## Material for this task
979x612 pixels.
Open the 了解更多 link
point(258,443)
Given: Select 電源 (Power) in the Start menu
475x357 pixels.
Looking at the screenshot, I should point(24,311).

## What the exercise asks
From the line that contains "Given: Select 電源 (Power) in the Start menu" down to the last line of the material above, copy every line word for word, both ends included.

## Reply to the exercise
Given: Select 電源 (Power) in the Start menu
475x357 pixels.
Looking at the screenshot, I should point(24,311).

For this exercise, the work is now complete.